3. Throughout the year CSP responded to requests to help keep mathematics before Congressional staff and members where possible. Many attended the Congressional visiting day and others wrote to their Congressmen on issues important to mathematics. The particular issues were the support of the NSF FY1999 budget, the bill in the Senate supporting the doubling of funding for science (S.2217). The CSP was also kept informed about the status of the H1-B visas which is very important at the postdoctoral level. There has been some increase.
It is worth nothing that despite the failure of the tobacco settlement, the NSF budget did go up 7.1 percent. That meant research went up 8.8 percent. Education rose only 4.7 percent. Some pork barrelish items were eliminated. At DOD Basic Research went up 6.8 percent (6.1 money), Applied Research less. Extensive lobbying and writing were done by President Jaffe, the Washington Office, and many others. But whether math went up or down is not known at this time.
The Senate passed a "doubling funds for science" bill, but it died with the end of the Congressional year. The Eisenhower program for science education also was under attack in Congress but that was put on hold also in the end of year roundup.
For science the most striking outcome is the election of Russ Holt, former Associate Director of the Plasma Physics Laboratory at Princeton. He was in charge of public relations there. He makes the second Ph.D. in physics in Congress, the other being Ehlers and bodes well for science in the new Congress. I do not know whether the departure of D'Amato and the election of Schumer is good or bad for science. D'Amato voted on behalf of science, but the odds are Schumer will continue in that path.
I append the CSP report to the ECBT for your information.
Cathleen Synge Morawetz
Chair, Committee on Science Policy
November 20, 1998
RES/Nov 98 CSP Report to Council
The Committee has not met since their last activity report was submitted to the May ECBT; this interim report lists activities since then. CSP will meet next on March 12-13, 1999, in Washington DC.
The government speaker at the January 1999 Joint Mathematics Meetings in San Antonio will be Dr. Rita Colwell, Director, National Science Foundation. Arrangements are also being made for a small group of invitees to meet informally with Dr. Colwell in San Antonio.

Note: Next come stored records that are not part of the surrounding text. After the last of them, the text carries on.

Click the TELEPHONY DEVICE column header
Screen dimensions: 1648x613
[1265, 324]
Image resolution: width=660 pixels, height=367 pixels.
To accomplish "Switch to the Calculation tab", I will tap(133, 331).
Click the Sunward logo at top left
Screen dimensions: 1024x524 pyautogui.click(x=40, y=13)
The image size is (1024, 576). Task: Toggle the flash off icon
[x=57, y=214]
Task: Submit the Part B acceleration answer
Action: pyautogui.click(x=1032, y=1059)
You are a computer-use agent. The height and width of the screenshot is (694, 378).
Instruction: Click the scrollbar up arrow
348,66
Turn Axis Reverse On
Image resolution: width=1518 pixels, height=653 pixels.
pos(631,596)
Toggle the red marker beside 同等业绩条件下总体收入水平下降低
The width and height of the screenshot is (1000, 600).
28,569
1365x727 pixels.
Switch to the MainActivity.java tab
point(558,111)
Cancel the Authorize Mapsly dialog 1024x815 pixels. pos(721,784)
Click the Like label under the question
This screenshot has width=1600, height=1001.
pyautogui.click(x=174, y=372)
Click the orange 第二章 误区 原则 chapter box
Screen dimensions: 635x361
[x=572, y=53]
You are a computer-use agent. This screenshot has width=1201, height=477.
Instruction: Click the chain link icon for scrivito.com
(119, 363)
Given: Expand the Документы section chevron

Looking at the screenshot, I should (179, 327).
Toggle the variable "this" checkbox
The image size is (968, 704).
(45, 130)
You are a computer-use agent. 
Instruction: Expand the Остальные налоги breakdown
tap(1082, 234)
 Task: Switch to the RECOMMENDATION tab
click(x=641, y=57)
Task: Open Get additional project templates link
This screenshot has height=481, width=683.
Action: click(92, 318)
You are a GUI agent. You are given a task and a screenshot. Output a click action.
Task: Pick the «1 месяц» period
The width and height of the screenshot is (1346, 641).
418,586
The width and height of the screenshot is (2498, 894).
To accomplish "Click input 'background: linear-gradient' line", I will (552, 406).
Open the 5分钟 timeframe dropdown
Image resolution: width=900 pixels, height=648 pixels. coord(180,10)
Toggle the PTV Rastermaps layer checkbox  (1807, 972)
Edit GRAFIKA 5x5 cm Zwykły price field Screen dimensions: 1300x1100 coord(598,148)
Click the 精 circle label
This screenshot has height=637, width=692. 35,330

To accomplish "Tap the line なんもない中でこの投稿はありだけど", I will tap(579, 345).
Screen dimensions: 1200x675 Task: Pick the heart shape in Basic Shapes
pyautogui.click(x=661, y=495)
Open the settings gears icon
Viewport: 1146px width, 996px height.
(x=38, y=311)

CSP members, along with the AMS congressional contact group, were alerted at appropriate times during the year to contact their representatives about issues and legislation of concern to mathematicians, specifically, NSF's FY1999 appropriations, and the Senate bill to double funding for civilian research over the next twelve years (S.2217, the Federal Research Investment Act). Satisfying progress was made on both items. Congress approved a 7.1 percent increase for NSF in 1999 (less than the President's request, but good considering that the tobacco settlement on which Clinton had based his numbers was killed). S.2217 was approved by the Senate in the last hectic days before Congress adjourned, boding well for its reintroduction next year and for progress of a companion bill in the House. September saw the release of the House Science Committee's report, "Unlocking our Future: Toward a New National Science Policy", and its acceptance by the full House before Congress adjourned. It is hoped that the House Science Committee will now be amenable to promoting the House equivalent of the Senate's "doubling bill", S.2217. CSP members will be kept informed of progress and will be asked to participate at those times when contacts with legislators are most productive.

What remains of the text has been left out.